_Task to complete_: Some of the lines below need repeating. Reproduce exactly those between the lines holding "Task: Click the Beef item title" and "The image size is (598, 868).", inclusive.

_Stored data_:
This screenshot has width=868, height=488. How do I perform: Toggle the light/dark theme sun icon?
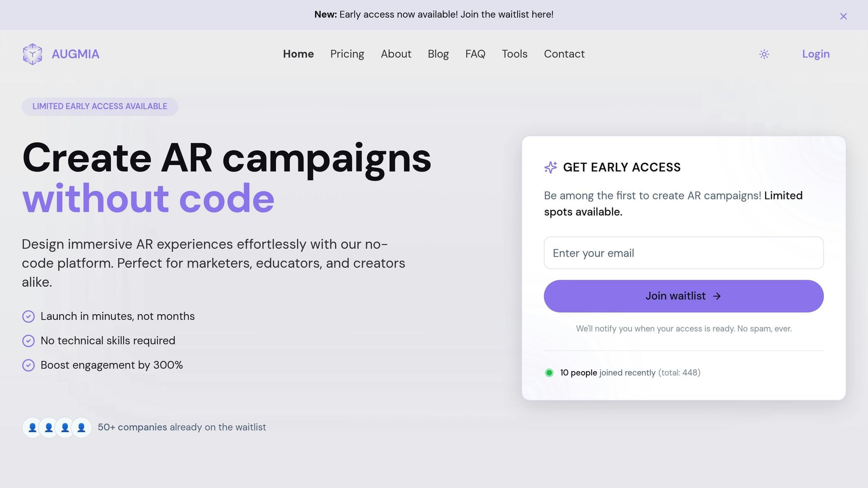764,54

--

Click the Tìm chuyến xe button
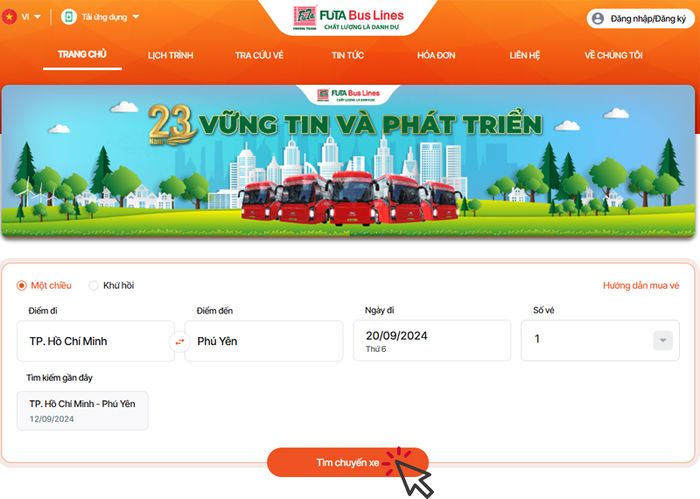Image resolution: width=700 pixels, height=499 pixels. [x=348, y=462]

* * *

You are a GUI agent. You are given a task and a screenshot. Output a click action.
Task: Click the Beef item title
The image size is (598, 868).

_Exercise result_:
Task: Click the Beef item title
The image size is (598, 868).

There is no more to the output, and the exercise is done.